RECORDS FOR THIS TASK: Begin

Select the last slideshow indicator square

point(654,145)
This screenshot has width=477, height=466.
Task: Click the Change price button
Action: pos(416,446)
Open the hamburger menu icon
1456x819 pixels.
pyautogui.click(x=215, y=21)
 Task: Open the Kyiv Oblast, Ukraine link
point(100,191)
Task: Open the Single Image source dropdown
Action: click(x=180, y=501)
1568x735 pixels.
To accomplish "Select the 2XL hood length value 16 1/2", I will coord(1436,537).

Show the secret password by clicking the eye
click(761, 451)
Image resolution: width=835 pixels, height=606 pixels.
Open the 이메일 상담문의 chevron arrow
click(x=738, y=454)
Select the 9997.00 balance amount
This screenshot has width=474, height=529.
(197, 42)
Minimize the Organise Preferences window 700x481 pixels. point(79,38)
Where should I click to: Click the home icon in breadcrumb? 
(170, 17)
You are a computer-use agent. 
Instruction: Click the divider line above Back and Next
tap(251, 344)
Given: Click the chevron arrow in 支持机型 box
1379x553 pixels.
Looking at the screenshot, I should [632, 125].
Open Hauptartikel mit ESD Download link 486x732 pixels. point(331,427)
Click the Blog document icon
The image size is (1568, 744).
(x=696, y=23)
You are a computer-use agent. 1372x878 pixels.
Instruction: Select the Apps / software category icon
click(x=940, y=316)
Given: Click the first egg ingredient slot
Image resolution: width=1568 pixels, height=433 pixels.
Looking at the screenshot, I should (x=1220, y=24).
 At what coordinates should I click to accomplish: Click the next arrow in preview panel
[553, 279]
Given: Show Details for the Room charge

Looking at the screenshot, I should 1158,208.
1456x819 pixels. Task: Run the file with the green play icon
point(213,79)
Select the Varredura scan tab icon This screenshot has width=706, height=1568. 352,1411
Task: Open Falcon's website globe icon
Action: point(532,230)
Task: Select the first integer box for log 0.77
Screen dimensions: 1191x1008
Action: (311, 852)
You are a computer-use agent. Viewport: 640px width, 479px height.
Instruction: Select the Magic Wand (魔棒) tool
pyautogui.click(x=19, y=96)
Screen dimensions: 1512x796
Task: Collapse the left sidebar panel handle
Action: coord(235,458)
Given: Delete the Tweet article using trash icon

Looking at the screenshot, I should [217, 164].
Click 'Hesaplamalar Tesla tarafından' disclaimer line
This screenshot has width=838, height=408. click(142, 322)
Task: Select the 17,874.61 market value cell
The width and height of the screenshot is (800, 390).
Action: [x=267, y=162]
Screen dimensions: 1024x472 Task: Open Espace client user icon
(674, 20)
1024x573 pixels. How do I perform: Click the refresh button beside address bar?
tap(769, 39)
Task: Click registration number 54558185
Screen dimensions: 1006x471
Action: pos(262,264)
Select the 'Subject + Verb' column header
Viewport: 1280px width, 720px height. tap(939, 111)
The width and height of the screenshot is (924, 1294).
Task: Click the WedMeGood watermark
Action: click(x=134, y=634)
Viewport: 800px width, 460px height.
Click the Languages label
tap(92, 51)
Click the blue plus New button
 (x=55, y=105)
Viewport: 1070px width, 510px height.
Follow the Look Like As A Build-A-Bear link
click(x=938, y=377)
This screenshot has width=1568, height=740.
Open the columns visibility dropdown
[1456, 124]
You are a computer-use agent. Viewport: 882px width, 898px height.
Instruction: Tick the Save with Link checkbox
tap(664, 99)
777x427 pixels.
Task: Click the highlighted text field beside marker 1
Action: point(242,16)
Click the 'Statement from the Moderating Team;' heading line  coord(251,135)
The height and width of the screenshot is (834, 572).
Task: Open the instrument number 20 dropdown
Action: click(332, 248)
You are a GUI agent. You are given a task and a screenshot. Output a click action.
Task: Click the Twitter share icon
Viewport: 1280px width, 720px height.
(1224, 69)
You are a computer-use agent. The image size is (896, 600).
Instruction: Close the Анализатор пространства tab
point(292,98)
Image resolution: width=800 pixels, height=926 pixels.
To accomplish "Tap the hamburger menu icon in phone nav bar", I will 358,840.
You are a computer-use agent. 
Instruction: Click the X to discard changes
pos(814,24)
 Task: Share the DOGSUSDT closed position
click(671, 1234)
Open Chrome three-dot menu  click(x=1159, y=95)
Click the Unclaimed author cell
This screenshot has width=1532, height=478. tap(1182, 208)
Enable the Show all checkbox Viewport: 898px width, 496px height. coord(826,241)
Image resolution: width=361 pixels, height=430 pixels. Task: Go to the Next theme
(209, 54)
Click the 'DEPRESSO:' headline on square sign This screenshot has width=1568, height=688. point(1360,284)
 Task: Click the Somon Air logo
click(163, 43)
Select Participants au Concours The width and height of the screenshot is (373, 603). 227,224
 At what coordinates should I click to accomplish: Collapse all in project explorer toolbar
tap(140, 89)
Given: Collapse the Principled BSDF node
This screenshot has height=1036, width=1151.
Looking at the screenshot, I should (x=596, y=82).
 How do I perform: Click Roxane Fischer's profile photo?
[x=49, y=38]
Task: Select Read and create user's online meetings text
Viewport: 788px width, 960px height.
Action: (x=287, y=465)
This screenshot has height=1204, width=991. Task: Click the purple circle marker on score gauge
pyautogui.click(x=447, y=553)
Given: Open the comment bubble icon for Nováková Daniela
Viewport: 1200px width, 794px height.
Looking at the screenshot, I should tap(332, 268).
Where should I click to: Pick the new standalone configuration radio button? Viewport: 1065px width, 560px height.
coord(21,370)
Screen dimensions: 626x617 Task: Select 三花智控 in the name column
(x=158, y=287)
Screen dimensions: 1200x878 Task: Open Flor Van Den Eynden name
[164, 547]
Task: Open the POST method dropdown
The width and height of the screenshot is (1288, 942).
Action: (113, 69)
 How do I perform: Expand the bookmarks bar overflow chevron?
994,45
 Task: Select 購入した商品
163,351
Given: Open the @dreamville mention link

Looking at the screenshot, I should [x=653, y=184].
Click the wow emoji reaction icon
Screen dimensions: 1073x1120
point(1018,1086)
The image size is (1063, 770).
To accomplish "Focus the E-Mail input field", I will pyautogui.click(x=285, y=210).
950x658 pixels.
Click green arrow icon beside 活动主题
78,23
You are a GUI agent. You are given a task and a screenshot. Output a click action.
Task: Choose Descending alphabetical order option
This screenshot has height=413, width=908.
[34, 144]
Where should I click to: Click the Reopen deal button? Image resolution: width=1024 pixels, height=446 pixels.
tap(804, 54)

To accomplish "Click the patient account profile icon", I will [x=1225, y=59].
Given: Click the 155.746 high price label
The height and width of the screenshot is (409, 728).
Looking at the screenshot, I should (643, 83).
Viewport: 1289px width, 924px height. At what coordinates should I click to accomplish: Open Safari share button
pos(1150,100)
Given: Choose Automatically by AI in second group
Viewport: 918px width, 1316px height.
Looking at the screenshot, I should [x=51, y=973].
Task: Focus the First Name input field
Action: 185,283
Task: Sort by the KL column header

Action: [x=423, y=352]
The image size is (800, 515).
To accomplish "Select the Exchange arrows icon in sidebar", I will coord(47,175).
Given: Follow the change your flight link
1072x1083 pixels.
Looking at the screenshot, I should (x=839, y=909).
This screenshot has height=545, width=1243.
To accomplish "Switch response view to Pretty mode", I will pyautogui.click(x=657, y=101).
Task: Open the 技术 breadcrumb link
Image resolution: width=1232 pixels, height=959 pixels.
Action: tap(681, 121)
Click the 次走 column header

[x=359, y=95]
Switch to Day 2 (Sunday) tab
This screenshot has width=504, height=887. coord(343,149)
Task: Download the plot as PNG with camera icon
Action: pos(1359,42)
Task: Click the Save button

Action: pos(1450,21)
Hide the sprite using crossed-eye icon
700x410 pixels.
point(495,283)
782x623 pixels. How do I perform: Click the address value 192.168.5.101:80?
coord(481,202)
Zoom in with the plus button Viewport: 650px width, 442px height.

RECORDS FOR THIS TASK: End

▶ _ASSIGNMENT_:
For the word "computer", find all matching lines in the entries above and copy them out.

▶ _SOLUTION FOR THIS TASK_:
You are a computer-use agent. 
You are a computer-use agent. 1372x878 pixels.
You are a computer-use agent. Viewport: 640px width, 479px height.
You are a computer-use agent. Viewport: 882px width, 898px height.
You are a computer-use agent. The image size is (896, 600).
You are a computer-use agent. 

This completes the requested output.